- TEXTO DE LECTURA:
>>
# GESTIÓN DEL AGUA > Trasvases >  Bitrasvase del Ebro-Besaya

## JMTrigos

Folleto explicativo en pdf de esta singular infraestructura que sube agua al Ebro en los momentos que es excedentaria en la cuenca del Besaya y la baja cuando es necesario:
http://www.plandeahorrodelagua.com/a...saguapart2.pdf

Y articulo del Diario Montañés sobre su ilegalidad por parte de la Audiencia Nacional:
http://www.eldiariomontanes.es/v/201...-20110127.html

----------


## ben-amar

> Folleto explicativo en pdf de esta singular infraestructura que sube agua al Ebro en los momentos que es excedentaria en la cuenca del Besaya y la baja cuando es necesario:
> http://www.plandeahorrodelagua.com/a...saguapart2.pdf
> 
> Y articulo del Diario Montañés sobre su ilegalidad por parte de la Audiencia Nacional:
> http://www.eldiariomontanes.es/v/201...-20110127.html


¡Vaya manera de tergiversar y manipular la noticia!
Segun se desprende del propio articulo, lo que se estima ilegal son las obras y el procedimiento no el bi-trasvase.

----------


## Matraco

Tampoco es un bitrasvase si no un travase reversible (al menos teórica y tecnicamente) .

----------


## JMTrigos

Lo denominan bitrasvase porque en realidad son dos transvases.
Y lo que han declarado ilegal es el procedimiento administrativo seguido no la obra.

----------


## sergi1907

El Ministerio de Medio Ambiente y Medio Rural y Marino (MARM) recurrirá ante el Tribunal Supremo la sentencia de la Audiencia Nacional que declaró ilegal el bitrasvase Ebro-Besaya por la tramitación del impacto ambiental.

El Ministerio ha informado de su decisión, que ya adelantó la semana pasada el consejero de Medio Ambiente de Cantabria, Francisco Martín, al delegado del Gobierno en la comunidad autónoma, Agustín Ibáñez.

Según ha señalado la Delegación del Gobierno en Cantabria en un comunicado, el Ministerio ha informado a Ibáñez que acata la sentencia sobre el bitrasvase, una inversión llevada a cabo para "garantizar" el suministro de agua a la región, pero la va a recurrir.

Así, en estos momentos, la Abogacía del Estado está preparando el recurso de casación que será presentado ante el Tribunal Supremo.

La sentencia de la Audiencia Nacional, que se conoció la semana pasada, declaraba ilegal el bitrasvase del Ebro-Besya por la tramitación del impacto ambiental, al haberse encomendado a Cantabria este fase del proceso cuando le correspondía al Estado al tratarse de una obra de Interés General.

El fallo estimaba de esta manera un recurso de la asociación ecologista Arca, que también sostenía que el bitrasvase dañaba dos espacios protegidos (la ZEPA del embalse del Ebro y el LIC del Pas).

http://hispagua.cedex.es/documentaci...rensa&id=20065

----------
<<
- DATOS PROPORCIONADOS:
>>
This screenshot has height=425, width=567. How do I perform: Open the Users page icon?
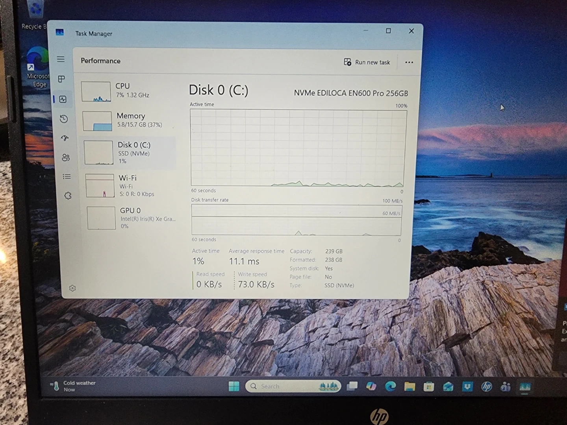[x=66, y=157]
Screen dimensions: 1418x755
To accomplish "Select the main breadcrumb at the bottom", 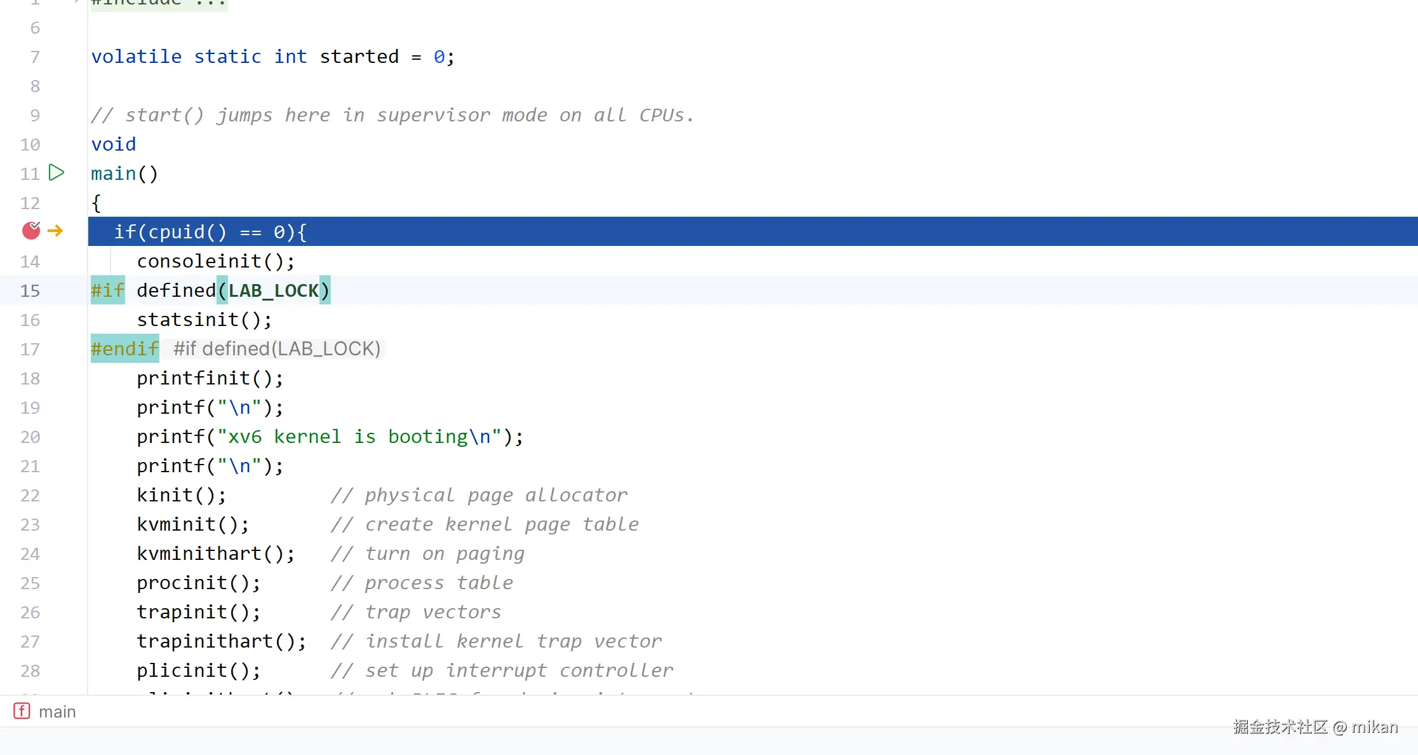I will point(57,712).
<<
- TAREAS POR REALIZAR:
a: Reescribe el fragmento del texto sobre el bitrasvase Ebro-Besaya que empieza en "## sergi1907" y continúa hasta "va a recurrir.", cambiando "Ministerio" por "Departamento".
b: Traduce al inglés esta oración del texto sobre el bitrasvase Ebro-Besaya: "Así, en estos momentos, la Abogacía del Estado está preparando el recurso de casación que será presentado ante el Tribunal Supremo."
Las líneas proceden de una fuente distinta a la del texto.

- SOLUCIONARIO:
a:
## sergi1907

El Departamento de Medio Ambiente y Medio Rural y Marino (MARM) recurrirá ante el Tribunal Supremo la sentencia de la Audiencia Nacional que declaró ilegal el bitrasvase Ebro-Besaya por la tramitación del impacto ambiental.

El Departamento ha informado de su decisión, que ya adelantó la semana pasada el consejero de Medio Ambiente de Cantabria, Francisco Martín, al delegado del Gobierno en la comunidad autónoma, Agustín Ibáñez.

Según ha señalado la Delegación del Gobierno en Cantabria en un comunicado, el Departamento ha informado a Ibáñez que acata la sentencia sobre el bitrasvase, una inversión llevada a cabo para "garantizar" el suministro de agua a la región, pero la va a recurrir.

b: Thus, at the moment, the State Attorney's Office is preparing the appeal in cassation that will be filed with the Supreme Court.